_Required work_:
a: Summarize the biography of Nikki Beare below in two sentences.
b: In the biography of Nikki Beare below, which newspaper did she work for as a journalist?

- Born: Muriel Nikki Brink March 7, 1928 Detroit, Michigan, U.S.
- Died: November 10, 2014 (aged 86) Tallahassee, Florida, U.S.
- Education: Skidmore College (BA)
- Occupations: Activist, feminist, lobbyist, journalist
- Known for: Florida's National Organization for Women
- Spouse: Richard A. Beare ​(m. 1946)​
- Children: 1
- Awards: Florida Women's Hall of Fame (1994)

= Nikki Beare =

American feminist (1928–2014)

Nikki Beare (March 7, 1928– November 10, 2014) was an American feminist, journalist, and lobbyist who served as president of Florida's National Organization for Women (NOW) chapter.

Beare began working as a journalist for The Miami News before fully committing to the fledgeling feminist movement in Florida. She was hired as a lobbyist by NOW in an effort to pass the Equal Rights Amendment and worked to fight instances of job and insurance discrimination. Beare was invited to the Third and Fourth World Conference on Women in 1985 and 1995.

She was inducted into the Florida Women's Hall of Fame in 1994.

_Records_:
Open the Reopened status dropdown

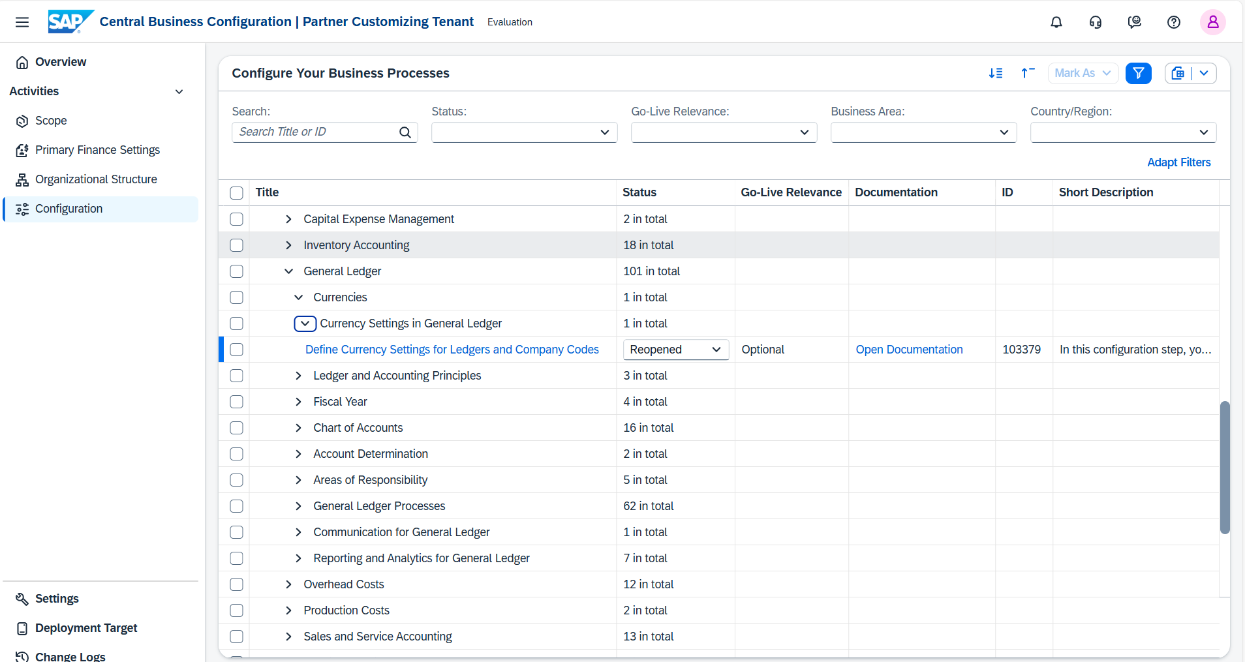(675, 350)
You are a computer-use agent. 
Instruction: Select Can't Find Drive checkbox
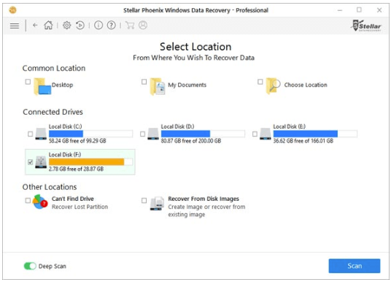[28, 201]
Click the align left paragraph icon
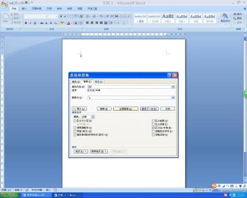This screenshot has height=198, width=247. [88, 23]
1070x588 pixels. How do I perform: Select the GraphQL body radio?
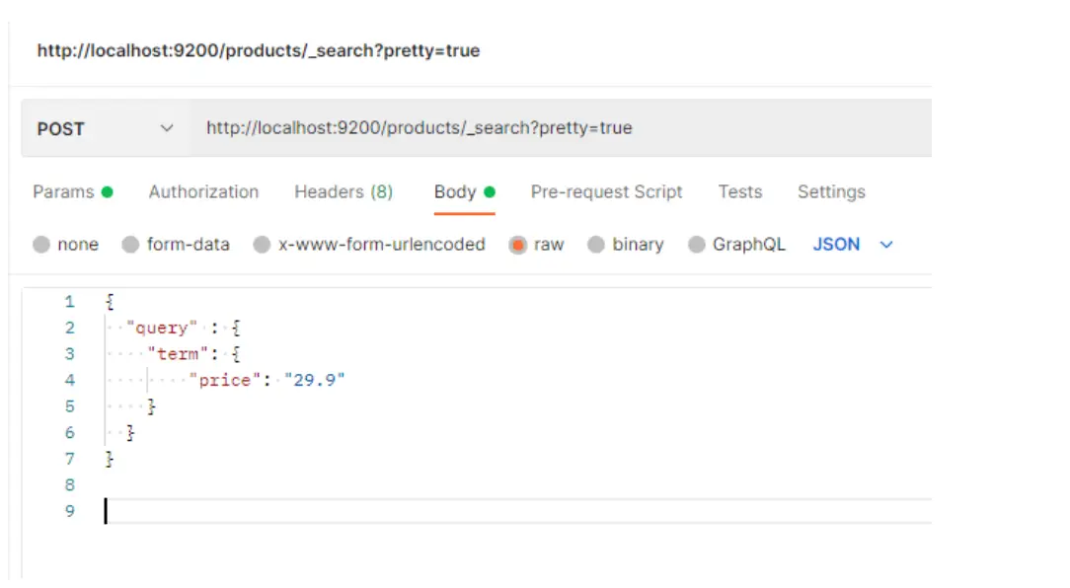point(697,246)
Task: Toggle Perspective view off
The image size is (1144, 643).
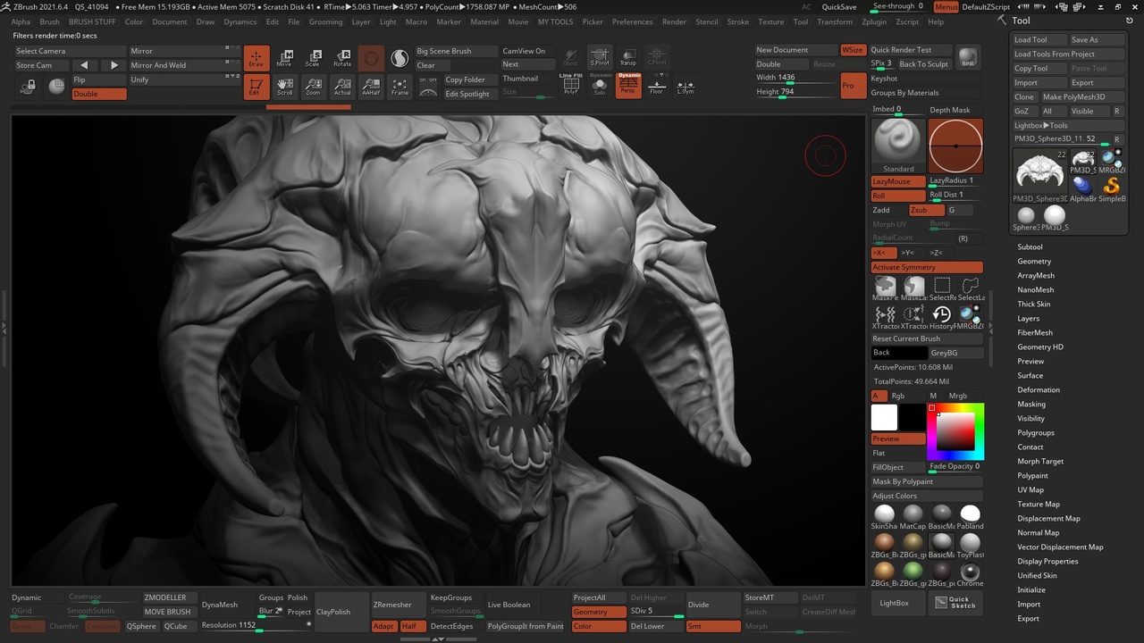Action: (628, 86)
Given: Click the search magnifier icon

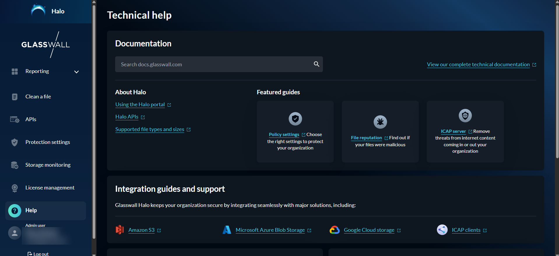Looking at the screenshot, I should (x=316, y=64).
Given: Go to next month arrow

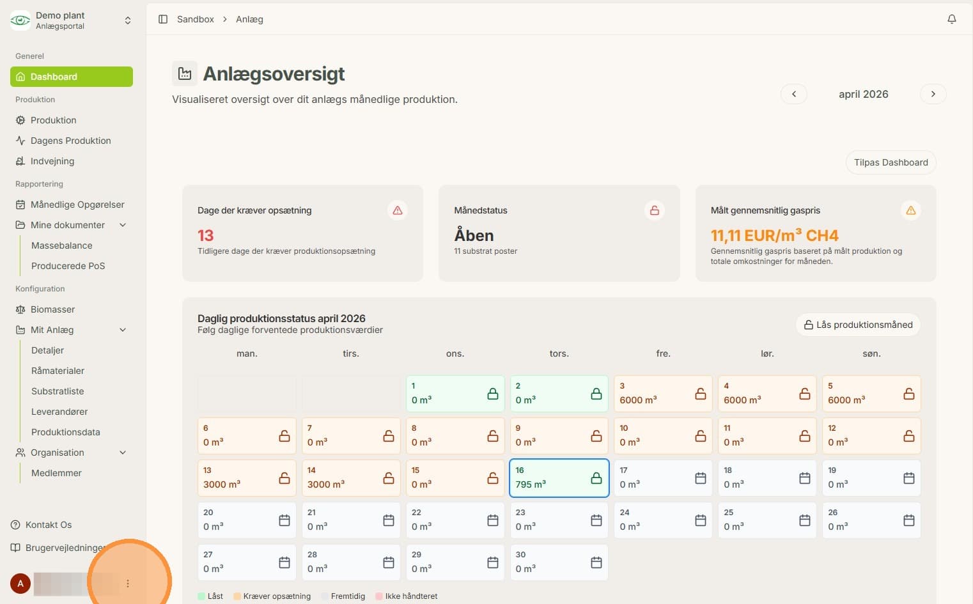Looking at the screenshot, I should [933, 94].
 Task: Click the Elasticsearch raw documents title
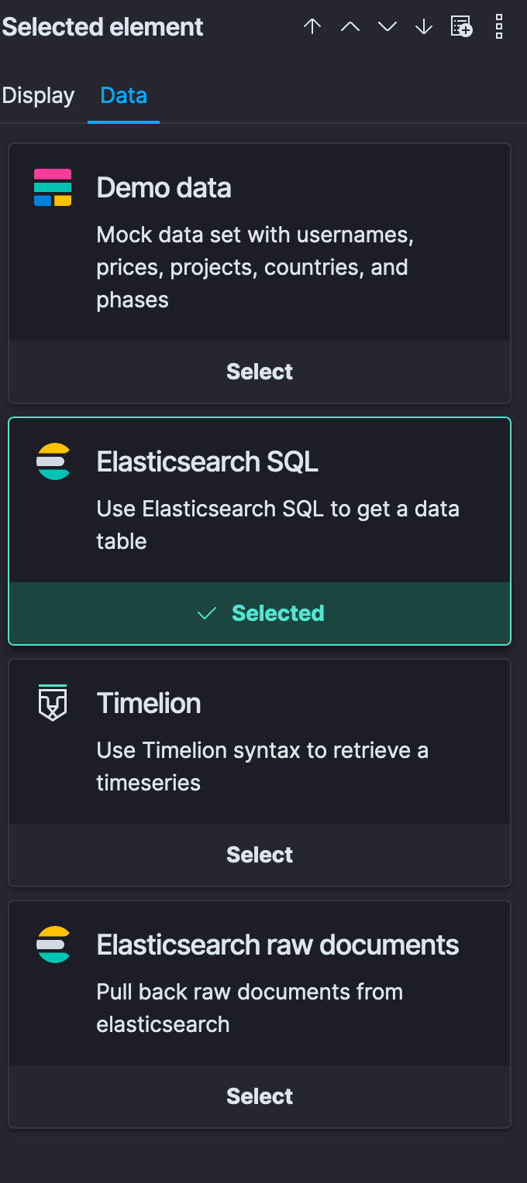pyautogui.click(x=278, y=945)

_Exercise solutions_:
a: Nikki Beare (1928–2014) was an American feminist, journalist, and lobbyist who served as president of Florida's National Organization for Women chapter, having begun her career as a journalist for The Miami News. Hired by NOW as a lobbyist to pass the Equal Rights Amendment, she also worked against job and insurance discrimination, was invited to the Third and Fourth World Conference on Women in 1985 and 1995, and was inducted into the Florida Women's Hall of Fame in 1994.

b: The Miami News.